Keith Magill / Houma Courier Executive Editor
HOUMA, La. — About $145 million in fines from the 2010 Gulf oil spill will pay for a project that will restore barrier island beaches and dunes at the southern tip of Lafourche Parish.
The National Fish and Wildlife Foundation announced the grant Thursday. It will help pay for the second phase of the Caminada Headland Beach and Dune Restoration project.
The foundation, charged with distributing about $2.5 billion in fines paid by BP and Transocean, issued about $3 million in November for the work's first phase. Construction began in August to create about 303 acres of beach and dune along a six-mile stretch of the islands. It will use 3.3 million cubic yards of sand sent 26 miles via pipeline from an area called the Ship Shoal off Terrebonne Parish. The state has spent $70 million on phase 1 construction.

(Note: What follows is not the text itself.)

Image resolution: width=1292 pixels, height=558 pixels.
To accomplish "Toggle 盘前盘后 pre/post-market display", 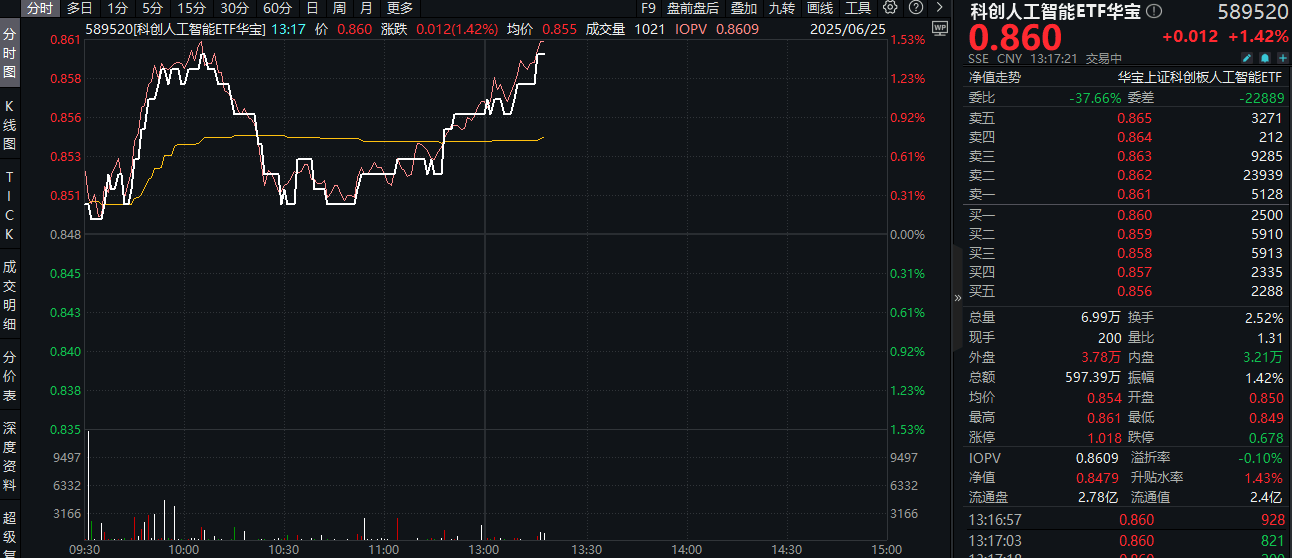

The second phase will pump more than 5 million cubic yards of sand from the Gulf of Mexico via pipeline. It will create 490 acres of beach and dunes and restore 7.5 additional miles of beach. Construction is expected to begin late this summer.
“This investment is a milestone for NFWF and Louisiana, one which reflects the strong partnership we have established over the last year,” foundation Executive Director and CEO Jeff Trandahl said in a news release. “Barrier shorelines like Caminada Headlands are vital to the overall protection and restoration of Louisiana’s threatened coast, while providing critical habitat for important fish and bird species. We look forward to continuing our support as Louisiana works to repair its fragile coastal ecosystem.”
“The Caminada Headland directly protects Port Fourchon, the nation’s most important energy port,” said Kyle Graham, executive director of Louisiana’s Coastal Protection and Restoration Authority. “But this project will also complete an important component of our Coastal Master Plan as we continue to restore the protective chain of barrier islands and beach headlands forming the perimeter of the Barataria Basin.”
Native vegetation will be planted over the entire project area before construction is completed in early 2015.
Restoring the Caminada Headland will protect sensitive inland marshes and maritime forests from erosion and saltwater intrusion from the Gulf, officials said. The beaches and dunes serve as a source of sand for nourishing islands to the east and west, including Grand Isle, and buffer Port Fourchon from storm surges.
The foundation's Gulf Environmental Benefit Fund was created in 2013 after a U.S. district judge approved two plea agreements resolving the criminal charges against BP and Transocean related to the Deepwater Horizon disaster. Over the next five years, the fund will receive approximately $1.27 billion to be used exclusively for Louisiana barrier island creation and restoration and to implement river diversion projects on the Mississippi and Atchafalaya.
The foundation is a congressionally chartered nonprofit corporation and is one of the largest financial contributors to environmental conservation the U.S. It is subject to oversight by Congress and a board of directors that includes the heads of the U.S. Fish and Wildlife Service and the National Oceanic and Atmospheric Administration, as well as representatives from states, non-governmental organizations and industry.